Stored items
[Start of Attachment]

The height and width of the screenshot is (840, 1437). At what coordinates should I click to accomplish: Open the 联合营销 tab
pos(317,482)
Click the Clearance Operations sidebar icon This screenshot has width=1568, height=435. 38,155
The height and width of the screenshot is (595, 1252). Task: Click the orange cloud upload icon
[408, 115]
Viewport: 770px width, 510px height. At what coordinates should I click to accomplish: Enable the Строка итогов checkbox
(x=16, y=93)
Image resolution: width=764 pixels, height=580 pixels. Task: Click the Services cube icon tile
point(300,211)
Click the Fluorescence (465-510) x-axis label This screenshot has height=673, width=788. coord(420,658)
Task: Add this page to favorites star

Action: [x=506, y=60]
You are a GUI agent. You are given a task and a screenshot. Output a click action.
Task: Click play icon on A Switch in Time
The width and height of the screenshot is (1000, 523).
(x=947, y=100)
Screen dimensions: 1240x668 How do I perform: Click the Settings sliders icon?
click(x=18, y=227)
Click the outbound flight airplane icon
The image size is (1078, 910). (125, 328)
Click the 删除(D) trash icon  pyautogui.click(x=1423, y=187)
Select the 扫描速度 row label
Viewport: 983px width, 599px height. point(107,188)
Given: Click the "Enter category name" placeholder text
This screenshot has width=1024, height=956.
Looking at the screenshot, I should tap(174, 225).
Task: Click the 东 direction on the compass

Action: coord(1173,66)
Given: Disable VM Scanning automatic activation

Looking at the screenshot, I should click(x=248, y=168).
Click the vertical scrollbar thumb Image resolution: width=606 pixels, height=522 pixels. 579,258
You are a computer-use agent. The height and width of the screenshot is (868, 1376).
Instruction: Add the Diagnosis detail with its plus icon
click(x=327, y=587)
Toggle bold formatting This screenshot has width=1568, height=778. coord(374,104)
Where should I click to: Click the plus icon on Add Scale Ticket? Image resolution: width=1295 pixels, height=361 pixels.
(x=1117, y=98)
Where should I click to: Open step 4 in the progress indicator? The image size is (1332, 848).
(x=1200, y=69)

[End of Attachment]

**WORK ORDER:** Output the lines above between the one holding "The width and" and the one holding "Click the vertical", inclusive, with nothing before or after them.

**RESPONSE FOR THIS EXERCISE:**
The width and height of the screenshot is (1000, 523).
(x=947, y=100)
Screen dimensions: 1240x668 How do I perform: Click the Settings sliders icon?
click(x=18, y=227)
Click the outbound flight airplane icon
The image size is (1078, 910). (125, 328)
Click the 删除(D) trash icon  pyautogui.click(x=1423, y=187)
Select the 扫描速度 row label
Viewport: 983px width, 599px height. point(107,188)
Given: Click the "Enter category name" placeholder text
This screenshot has width=1024, height=956.
Looking at the screenshot, I should tap(174, 225).
Task: Click the 东 direction on the compass

Action: coord(1173,66)
Given: Disable VM Scanning automatic activation

Looking at the screenshot, I should click(x=248, y=168).
Click the vertical scrollbar thumb Image resolution: width=606 pixels, height=522 pixels. 579,258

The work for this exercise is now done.